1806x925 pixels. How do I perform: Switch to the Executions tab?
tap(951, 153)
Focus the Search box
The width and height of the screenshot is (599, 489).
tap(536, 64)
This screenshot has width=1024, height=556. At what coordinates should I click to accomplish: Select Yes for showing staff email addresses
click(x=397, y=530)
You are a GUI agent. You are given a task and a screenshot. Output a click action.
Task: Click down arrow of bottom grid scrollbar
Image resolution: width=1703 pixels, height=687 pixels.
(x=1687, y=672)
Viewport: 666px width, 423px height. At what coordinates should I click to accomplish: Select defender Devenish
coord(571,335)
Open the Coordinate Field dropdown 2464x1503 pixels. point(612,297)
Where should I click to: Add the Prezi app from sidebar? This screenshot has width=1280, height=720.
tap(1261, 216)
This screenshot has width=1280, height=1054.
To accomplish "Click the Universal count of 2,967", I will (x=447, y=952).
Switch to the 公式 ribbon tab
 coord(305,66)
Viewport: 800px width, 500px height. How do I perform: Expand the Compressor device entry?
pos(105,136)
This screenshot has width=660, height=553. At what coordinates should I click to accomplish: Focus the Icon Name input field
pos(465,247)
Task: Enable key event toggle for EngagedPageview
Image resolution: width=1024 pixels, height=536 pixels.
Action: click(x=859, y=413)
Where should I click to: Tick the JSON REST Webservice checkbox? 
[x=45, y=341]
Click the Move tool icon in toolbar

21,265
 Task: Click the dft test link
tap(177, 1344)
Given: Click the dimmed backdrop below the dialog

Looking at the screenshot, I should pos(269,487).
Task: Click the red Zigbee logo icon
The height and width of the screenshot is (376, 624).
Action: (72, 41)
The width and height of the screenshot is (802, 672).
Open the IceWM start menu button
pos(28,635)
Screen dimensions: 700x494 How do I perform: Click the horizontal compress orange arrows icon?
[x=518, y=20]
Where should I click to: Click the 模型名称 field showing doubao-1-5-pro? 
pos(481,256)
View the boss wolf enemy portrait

----

• _Given request_: Copy out, verbatim, the part of the records that opens with the line containing "Screen dimensions: 700x494" and continues through the end of the records.

• _Full output_:
Screen dimensions: 700x494 How do I perform: Click the horizontal compress orange arrows icon?
[x=518, y=20]
Where should I click to: Click the 模型名称 field showing doubao-1-5-pro? 
pos(481,256)
View the boss wolf enemy portrait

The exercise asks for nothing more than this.